--- ENTRIES SHOWN ---
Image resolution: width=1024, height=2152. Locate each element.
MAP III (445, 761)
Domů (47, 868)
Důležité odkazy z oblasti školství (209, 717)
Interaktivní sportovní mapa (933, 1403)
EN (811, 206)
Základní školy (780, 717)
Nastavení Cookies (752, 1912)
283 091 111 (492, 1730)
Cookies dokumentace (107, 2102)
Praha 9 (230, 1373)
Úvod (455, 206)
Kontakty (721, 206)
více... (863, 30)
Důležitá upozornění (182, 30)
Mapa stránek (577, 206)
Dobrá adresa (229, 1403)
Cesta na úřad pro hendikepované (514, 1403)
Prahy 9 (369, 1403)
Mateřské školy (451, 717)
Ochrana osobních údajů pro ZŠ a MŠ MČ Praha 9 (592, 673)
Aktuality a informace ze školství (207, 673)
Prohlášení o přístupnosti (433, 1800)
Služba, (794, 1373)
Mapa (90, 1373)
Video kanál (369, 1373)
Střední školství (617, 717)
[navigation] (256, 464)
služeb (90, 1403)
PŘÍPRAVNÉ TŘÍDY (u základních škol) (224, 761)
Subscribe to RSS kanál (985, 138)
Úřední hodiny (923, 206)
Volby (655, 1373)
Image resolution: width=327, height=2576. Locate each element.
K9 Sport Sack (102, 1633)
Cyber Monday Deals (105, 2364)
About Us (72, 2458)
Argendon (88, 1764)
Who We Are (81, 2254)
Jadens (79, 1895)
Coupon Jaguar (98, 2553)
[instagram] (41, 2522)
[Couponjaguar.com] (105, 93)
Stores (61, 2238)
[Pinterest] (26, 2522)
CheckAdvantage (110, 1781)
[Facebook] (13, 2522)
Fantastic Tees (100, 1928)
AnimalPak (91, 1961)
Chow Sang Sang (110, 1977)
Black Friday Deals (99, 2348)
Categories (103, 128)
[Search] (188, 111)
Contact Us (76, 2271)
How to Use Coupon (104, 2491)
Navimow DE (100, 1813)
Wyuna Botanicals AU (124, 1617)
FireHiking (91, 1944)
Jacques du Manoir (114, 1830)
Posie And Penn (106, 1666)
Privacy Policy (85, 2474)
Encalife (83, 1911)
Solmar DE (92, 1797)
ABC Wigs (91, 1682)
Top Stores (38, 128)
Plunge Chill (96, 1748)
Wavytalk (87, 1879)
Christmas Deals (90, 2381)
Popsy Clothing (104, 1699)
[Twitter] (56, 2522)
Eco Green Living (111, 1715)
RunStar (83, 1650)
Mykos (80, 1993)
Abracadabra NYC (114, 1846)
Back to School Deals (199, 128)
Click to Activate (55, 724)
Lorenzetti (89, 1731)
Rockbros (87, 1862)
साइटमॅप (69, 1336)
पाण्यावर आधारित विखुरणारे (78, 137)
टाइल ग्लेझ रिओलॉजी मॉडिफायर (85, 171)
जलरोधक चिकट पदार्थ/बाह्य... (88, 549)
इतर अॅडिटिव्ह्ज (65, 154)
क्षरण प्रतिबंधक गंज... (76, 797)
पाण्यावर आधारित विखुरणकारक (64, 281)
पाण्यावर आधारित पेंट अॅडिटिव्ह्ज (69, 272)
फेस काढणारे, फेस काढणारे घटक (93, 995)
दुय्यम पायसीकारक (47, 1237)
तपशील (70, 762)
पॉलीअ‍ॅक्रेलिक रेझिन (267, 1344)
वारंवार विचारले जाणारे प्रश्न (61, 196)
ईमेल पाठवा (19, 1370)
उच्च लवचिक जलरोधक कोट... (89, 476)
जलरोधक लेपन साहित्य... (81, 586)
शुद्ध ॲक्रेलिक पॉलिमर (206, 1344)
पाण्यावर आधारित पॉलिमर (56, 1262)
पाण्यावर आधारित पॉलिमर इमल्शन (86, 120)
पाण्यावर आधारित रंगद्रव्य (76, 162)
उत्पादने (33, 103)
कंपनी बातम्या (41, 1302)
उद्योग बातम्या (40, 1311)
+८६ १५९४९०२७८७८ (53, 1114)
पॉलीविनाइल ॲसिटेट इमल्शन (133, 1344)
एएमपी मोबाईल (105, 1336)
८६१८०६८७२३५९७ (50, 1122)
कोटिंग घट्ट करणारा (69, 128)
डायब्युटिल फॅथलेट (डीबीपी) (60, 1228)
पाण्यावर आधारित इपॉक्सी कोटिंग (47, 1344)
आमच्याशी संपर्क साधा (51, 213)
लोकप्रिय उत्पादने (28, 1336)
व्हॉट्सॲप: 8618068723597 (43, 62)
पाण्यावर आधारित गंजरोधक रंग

--- TASK DETAILS ---
Starting at the line that has "Základní školy (780, 717)" in the records above, restate word for word every line until the one that has "जलरोधक लेपन साहित्य... (81, 586)", and include that one as well.

--- SOLUTION ---
Základní školy (780, 717)
Nastavení Cookies (752, 1912)
283 091 111 (492, 1730)
Cookies dokumentace (107, 2102)
Praha 9 (230, 1373)
Úvod (455, 206)
Kontakty (721, 206)
více... (863, 30)
Důležitá upozornění (182, 30)
Mapa stránek (577, 206)
Dobrá adresa (229, 1403)
Cesta na úřad pro hendikepované (514, 1403)
Prahy 9 (369, 1403)
Mateřské školy (451, 717)
Ochrana osobních údajů pro ZŠ a MŠ MČ Praha 9 (592, 673)
Aktuality a informace ze školství (207, 673)
Prohlášení o přístupnosti (433, 1800)
Služba, (794, 1373)
Mapa (90, 1373)
Video kanál (369, 1373)
Střední školství (617, 717)
[navigation] (256, 464)
služeb (90, 1403)
PŘÍPRAVNÉ TŘÍDY (u základních škol) (224, 761)
Subscribe to RSS kanál (985, 138)
Úřední hodiny (923, 206)
Volby (655, 1373)
Image resolution: width=327, height=2576. Locate each element.
K9 Sport Sack (102, 1633)
Cyber Monday Deals (105, 2364)
About Us (72, 2458)
Argendon (88, 1764)
Who We Are (81, 2254)
Jadens (79, 1895)
Coupon Jaguar (98, 2553)
[instagram] (41, 2522)
[Couponjaguar.com] (105, 93)
Stores (61, 2238)
[Pinterest] (26, 2522)
CheckAdvantage (110, 1781)
[Facebook] (13, 2522)
Fantastic Tees (100, 1928)
AnimalPak (91, 1961)
Chow Sang Sang (110, 1977)
Black Friday Deals (99, 2348)
Categories (103, 128)
[Search] (188, 111)
Contact Us (76, 2271)
How to Use Coupon (104, 2491)
Navimow DE (100, 1813)
Wyuna Botanicals AU (124, 1617)
FireHiking (91, 1944)
Jacques du Manoir (114, 1830)
Posie And Penn (106, 1666)
Privacy Policy (85, 2474)
Encalife (83, 1911)
Solmar DE (92, 1797)
ABC Wigs (91, 1682)
Top Stores (38, 128)
Plunge Chill (96, 1748)
Wavytalk (87, 1879)
Christmas Deals (90, 2381)
Popsy Clothing (104, 1699)
[Twitter] (56, 2522)
Eco Green Living (111, 1715)
RunStar (83, 1650)
Mykos (80, 1993)
Abracadabra NYC (114, 1846)
Back to School Deals (199, 128)
Click to Activate (55, 724)
Lorenzetti (89, 1731)
Rockbros (87, 1862)
साइटमॅप (69, 1336)
पाण्यावर आधारित विखुरणारे (78, 137)
टाइल ग्लेझ रिओलॉजी मॉडिफायर (85, 171)
जलरोधक चिकट पदार्थ/बाह्य... (88, 549)
इतर अॅडिटिव्ह्ज (65, 154)
क्षरण प्रतिबंधक गंज... (76, 797)
पाण्यावर आधारित विखुरणकारक (64, 281)
पाण्यावर आधारित पेंट अॅडिटिव्ह्ज (69, 272)
फेस काढणारे, फेस काढणारे घटक (93, 995)
दुय्यम पायसीकारक (47, 1237)
तपशील (70, 762)
पॉलीअ‍ॅक्रेलिक रेझिन (267, 1344)
वारंवार विचारले जाणारे प्रश्न (61, 196)
ईमेल पाठवा (19, 1370)
उच्च लवचिक जलरोधक कोट... (89, 476)
जलरोधक लेपन साहित्य... (81, 586)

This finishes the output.